Six environmental groups protest water release plan
Tuesday, Oct. 31, 2000 | 12:01 p.m.
A Bureau of Reclamation plan to release water stored in Lake Mead for use in California, Arizona and Nevada has raised the ire of six environmental groups.
The bureau proposes that the Colorado River be declared in a surplus condition next year, despite below normal river flow and lake levels for this year.
Such a declaration would allow the bureau to release water through Hoover Dam, regardless of actual river conditions, for use in the three states in the river's lower basin.
The environmental groups contend that below-normal water levels easily could remain below average next year.
In an Oct. 27 letter to the bureau, the Center for Biological Diversity, Defenders of Wildlife, Environmental Defense, the Pacific Institute for Studies in Development, Environment and Security, the Sierra Club and Southwest Rivers argue that declaring a surplus where none exists would give the demands created by farms and cities a higher priority than the environment.
In years when Lake Mead is full, excess water can flow to Mexico's Colorado River Delta, an ailing wetlands in need of extra water.
The interstate compact governing the operation of the dams on the river gives the interior secretary nearly absolute discretion to declare a surplus even in years of drought.
Interior Secretary Bruce Babbitt, who oversees the Bureau of Reclamation, is reviewing administrative rules that would formalize the declaration of surpluses for 15 years.
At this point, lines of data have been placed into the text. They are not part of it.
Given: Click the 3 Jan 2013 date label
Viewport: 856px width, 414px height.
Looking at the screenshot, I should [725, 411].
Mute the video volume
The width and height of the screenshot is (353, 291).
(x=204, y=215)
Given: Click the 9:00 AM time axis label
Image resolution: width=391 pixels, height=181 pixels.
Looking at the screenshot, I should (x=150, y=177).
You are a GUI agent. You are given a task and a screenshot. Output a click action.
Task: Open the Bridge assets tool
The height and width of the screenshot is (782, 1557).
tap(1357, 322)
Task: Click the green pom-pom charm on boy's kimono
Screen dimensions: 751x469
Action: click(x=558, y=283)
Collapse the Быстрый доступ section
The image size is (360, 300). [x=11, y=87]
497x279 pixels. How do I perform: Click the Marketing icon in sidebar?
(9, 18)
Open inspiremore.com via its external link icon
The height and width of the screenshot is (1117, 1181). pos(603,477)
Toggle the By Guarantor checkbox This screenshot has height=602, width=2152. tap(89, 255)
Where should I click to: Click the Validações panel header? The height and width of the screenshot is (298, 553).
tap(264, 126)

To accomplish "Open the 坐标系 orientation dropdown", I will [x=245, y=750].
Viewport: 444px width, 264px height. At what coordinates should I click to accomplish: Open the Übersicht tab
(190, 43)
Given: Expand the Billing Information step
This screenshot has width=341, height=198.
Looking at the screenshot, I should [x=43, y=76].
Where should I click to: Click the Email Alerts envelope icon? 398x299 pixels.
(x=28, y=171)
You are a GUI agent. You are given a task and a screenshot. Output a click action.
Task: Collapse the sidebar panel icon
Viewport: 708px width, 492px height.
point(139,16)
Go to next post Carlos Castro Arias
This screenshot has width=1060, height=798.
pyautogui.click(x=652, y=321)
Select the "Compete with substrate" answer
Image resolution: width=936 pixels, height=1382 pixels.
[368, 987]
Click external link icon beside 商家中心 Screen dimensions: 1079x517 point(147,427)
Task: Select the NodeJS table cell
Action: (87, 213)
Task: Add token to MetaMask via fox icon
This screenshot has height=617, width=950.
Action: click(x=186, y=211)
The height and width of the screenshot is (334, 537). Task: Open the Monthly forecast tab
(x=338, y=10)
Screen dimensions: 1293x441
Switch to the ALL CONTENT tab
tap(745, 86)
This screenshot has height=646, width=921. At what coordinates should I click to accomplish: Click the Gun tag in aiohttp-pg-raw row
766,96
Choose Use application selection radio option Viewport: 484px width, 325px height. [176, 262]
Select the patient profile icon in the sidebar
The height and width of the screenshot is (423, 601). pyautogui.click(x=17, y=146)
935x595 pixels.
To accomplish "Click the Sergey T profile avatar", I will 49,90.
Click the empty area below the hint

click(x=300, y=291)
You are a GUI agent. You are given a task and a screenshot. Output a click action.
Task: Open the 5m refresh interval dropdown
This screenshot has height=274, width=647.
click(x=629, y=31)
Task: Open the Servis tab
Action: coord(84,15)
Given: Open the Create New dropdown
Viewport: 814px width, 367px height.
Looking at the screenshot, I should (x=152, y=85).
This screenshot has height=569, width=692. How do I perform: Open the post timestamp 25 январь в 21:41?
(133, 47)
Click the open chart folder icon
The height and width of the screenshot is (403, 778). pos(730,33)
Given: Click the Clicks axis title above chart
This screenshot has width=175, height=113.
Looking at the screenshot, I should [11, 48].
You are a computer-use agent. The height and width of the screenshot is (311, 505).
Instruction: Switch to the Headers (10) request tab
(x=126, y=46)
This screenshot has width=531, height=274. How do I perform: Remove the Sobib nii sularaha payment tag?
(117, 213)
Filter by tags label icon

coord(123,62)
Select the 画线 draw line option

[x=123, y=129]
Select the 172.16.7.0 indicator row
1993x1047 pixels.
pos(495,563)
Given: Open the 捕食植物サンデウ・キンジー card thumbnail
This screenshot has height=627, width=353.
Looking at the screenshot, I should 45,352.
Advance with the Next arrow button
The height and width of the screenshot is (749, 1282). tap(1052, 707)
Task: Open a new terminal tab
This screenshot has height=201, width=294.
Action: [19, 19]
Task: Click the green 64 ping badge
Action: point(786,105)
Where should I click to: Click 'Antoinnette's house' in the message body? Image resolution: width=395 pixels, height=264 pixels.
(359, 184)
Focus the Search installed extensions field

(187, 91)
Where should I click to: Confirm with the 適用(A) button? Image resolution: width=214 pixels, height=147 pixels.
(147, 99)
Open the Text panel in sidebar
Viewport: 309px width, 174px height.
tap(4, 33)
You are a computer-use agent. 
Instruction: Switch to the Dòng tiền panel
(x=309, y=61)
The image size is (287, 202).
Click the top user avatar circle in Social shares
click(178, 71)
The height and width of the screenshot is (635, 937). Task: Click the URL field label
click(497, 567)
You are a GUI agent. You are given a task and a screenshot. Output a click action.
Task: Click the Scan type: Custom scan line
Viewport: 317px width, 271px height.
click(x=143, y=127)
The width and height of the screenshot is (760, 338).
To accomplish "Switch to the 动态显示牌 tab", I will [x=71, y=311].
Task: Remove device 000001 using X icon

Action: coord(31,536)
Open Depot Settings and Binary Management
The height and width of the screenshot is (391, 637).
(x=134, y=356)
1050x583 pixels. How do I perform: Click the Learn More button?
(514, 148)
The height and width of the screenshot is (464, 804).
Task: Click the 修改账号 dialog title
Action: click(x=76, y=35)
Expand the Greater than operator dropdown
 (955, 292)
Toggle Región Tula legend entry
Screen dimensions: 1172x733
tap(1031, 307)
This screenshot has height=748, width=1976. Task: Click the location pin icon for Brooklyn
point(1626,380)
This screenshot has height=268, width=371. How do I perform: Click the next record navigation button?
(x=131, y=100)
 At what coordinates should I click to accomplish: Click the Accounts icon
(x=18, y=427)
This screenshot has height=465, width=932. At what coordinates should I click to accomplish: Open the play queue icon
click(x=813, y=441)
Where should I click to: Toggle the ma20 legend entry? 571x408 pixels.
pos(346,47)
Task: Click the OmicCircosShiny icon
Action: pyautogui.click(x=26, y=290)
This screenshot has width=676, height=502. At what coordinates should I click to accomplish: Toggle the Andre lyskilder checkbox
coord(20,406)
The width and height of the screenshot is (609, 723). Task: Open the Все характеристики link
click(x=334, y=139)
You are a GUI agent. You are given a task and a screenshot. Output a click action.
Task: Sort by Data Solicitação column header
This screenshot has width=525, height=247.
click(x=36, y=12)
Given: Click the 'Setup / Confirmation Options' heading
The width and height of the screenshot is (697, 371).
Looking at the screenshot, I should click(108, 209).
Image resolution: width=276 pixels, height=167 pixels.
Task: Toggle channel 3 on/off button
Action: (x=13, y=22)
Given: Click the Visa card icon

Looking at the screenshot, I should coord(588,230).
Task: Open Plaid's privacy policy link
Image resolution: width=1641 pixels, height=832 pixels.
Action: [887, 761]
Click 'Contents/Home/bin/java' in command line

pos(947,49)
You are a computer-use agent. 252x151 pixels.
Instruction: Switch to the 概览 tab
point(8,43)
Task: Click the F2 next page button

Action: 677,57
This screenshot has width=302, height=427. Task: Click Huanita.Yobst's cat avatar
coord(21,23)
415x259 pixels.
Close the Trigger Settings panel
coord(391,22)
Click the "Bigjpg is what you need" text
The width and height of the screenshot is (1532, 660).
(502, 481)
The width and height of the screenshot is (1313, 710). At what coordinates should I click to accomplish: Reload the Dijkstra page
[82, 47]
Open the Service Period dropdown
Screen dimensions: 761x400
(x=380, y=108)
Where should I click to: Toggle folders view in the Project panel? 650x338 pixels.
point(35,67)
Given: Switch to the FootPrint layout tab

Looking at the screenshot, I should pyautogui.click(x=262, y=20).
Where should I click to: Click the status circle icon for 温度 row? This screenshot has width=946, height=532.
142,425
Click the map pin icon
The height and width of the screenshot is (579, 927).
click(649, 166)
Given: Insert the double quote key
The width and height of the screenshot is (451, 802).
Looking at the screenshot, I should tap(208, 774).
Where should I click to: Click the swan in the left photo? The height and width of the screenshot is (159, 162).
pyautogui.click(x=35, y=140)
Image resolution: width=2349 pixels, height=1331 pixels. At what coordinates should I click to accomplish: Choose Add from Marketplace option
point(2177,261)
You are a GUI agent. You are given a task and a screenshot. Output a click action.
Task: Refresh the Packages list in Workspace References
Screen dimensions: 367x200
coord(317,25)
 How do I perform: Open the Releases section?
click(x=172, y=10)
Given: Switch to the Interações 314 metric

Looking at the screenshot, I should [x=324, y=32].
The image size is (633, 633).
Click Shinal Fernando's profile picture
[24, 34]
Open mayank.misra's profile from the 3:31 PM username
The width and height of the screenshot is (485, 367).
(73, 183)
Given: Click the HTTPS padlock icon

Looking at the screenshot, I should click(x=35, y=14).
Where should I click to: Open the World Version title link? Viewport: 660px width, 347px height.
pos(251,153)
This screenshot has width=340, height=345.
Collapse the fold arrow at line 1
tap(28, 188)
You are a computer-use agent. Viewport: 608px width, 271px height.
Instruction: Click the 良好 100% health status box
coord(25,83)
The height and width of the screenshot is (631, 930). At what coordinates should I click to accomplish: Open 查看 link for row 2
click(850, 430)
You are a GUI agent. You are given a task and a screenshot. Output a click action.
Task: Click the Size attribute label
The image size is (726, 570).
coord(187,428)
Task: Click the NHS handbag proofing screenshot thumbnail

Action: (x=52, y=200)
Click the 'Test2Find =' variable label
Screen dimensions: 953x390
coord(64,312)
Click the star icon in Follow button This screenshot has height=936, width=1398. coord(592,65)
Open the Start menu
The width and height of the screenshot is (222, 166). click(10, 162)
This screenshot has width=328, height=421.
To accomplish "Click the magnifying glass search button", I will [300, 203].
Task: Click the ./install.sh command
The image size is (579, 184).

The move would create an interim grace period for California to use surplus water as it reduces its historic overuse of the river.
The environmental groups long have been concerned with the health of the delta, a vast wetlands in Mexico where the Colorado River empties into the Gulf of California.
Diversion of water to farms and cities upstream have destroyed 95 percent of the wetlands and imperiled the Vaquita porpoise, the Totoaba fish and the Southwestern willow flycatcher, an endangered bird, the groups said.